Her large brown eyes perked up, and she studied intently, letting the meeting behind her lose focus as she stared through it to beyond. The image of her father blurred and the darkness prevailed. But the silver light did not come again.
“I’m telling you, David.” A thick voice came out behind her, drawing her attention back to the scene playing out backwards upon the pane. She focused and it came back into sharp relief.
“Those damned hippies are not going to stop until we are left with nothing to cut down and no earth to sell.” It was Evan. She liked Evan since she’d first met him, as a child would. Two years was a long time to a kid, and it left her with the sense that he’d always been there -like an uncle. Evan was the sort of man that left people wanting to impress him. He was like her father in many ways. He was lean and muscular all at once. His jaw was blocky and clean-cut fresh every day, but he didn’t shy from the dirty work. And he was the sort of handsome any youngster would associate with friendly. His sandy hair was always nearly shorn off like a soldier, albeit spikier and less well kept, but it faired him only slightly gentler than he surely was.
“I know. Trust me, I know. They’ve been at my throat ever since Marie brought us to their attention.” Her father sighed, and Shannon could hear the heartbreak in his voice. Even for a kid, she could see her dad still loved her mom, but such was tearing him apart. His stoic native features and poise could not hide his hurt. In fact, in many ways, it amplified his sadness. Seeing it again now, from her new vantage made her realize just how much he hurt from her mother’s abandoning.

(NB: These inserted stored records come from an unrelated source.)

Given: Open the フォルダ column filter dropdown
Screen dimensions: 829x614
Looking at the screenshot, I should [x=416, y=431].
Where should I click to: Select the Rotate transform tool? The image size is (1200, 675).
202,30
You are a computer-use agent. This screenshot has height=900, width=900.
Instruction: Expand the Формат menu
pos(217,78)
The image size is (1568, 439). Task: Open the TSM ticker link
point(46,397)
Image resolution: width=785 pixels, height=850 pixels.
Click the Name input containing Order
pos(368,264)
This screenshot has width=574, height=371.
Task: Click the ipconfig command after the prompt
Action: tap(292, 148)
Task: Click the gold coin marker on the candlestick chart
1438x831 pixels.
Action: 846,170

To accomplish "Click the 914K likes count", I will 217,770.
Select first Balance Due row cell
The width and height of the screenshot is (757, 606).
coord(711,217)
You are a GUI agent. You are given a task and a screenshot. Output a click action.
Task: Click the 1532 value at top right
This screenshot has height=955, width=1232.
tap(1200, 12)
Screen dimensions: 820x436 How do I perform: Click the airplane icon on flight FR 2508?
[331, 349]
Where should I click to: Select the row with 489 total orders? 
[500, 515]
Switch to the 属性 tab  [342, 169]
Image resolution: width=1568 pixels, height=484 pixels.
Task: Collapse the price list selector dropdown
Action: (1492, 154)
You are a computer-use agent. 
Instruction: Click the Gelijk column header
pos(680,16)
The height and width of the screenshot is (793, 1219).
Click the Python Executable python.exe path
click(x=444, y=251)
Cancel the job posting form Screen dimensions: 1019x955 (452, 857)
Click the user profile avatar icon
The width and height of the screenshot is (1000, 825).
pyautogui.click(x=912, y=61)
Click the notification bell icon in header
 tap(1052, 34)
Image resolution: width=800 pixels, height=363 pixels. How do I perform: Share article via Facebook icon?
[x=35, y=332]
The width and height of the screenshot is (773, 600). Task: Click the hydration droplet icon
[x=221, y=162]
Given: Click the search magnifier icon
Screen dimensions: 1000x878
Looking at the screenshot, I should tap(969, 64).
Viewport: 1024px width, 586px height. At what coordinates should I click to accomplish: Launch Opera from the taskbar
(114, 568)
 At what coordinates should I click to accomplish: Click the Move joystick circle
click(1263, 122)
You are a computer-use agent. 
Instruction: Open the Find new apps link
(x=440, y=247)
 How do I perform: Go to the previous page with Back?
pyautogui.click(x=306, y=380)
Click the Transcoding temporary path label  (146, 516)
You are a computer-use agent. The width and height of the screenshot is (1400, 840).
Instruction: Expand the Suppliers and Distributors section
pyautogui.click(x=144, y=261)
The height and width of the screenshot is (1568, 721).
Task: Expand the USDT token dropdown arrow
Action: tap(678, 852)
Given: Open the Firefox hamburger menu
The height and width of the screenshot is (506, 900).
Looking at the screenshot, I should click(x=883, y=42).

“No, you don’t know.” Evan cut him off. “That firebomb at the office was just the beginning.” The man was emphatic.
“It was an isolated incident!” David retorted. “You heard the FBI’s statement with your own ears.” He hesitated, considering his point proven. “They can’t lawfully touch us so long as we obey the law ourselves.”
“That’s exactly what I’m worried about. Dave. Listen to me. Please. Bombing an executive’s car isn’t exactly law-abiding.” Shannon could see the meaningful look Evan shot at her father even as a child, but now it scared her even more. It was a look placed squarely upon her young self. David glanced over his shoulder, presuming her unawares.
“I know what you would continue to argue, but you must trust me. I know
what I’m doing. So long as we go about planting regrowth, and move to new plots, even in the cost of purchasing them, then we’ll be fine.” He was done with this conversation.
“For Christ’s sake! When will you see that you’re putting your daughter in danger?!” Evan snapped. That was part of the reason Shannon liked him. He wasn’t letting go. He was like a pit-bull. Once he bit on, he couldn’t.
She pretended not to hear, studying her father’s tanned complexion, seeing some of his ethnic features within herself on the glass. She’d been told her look was a beautiful mix of native ethnicity by many teachers, and it was clear she wasn’t much like most other kids in her school in Bellevue. All of them were from rich families like her own, but most of them were white and only tanned in the summer. But of course, the long Washington State winters of dreary, endless rain ensured their pale skin returned only part way through the year.
Shannon didn’t pale. Or at least she didn’t pale much, nor did she tan terribly. She certainly didn’t burn in the sun. She’d inherited the reputedly perfect skin tone, balancing her father’s pigment with the blood of a pale New Yorker mother of mostly Irish Catholic background. Nowadays she found them an odd pair, but on this night in her extreme youth, such a match didn’t mean a thing.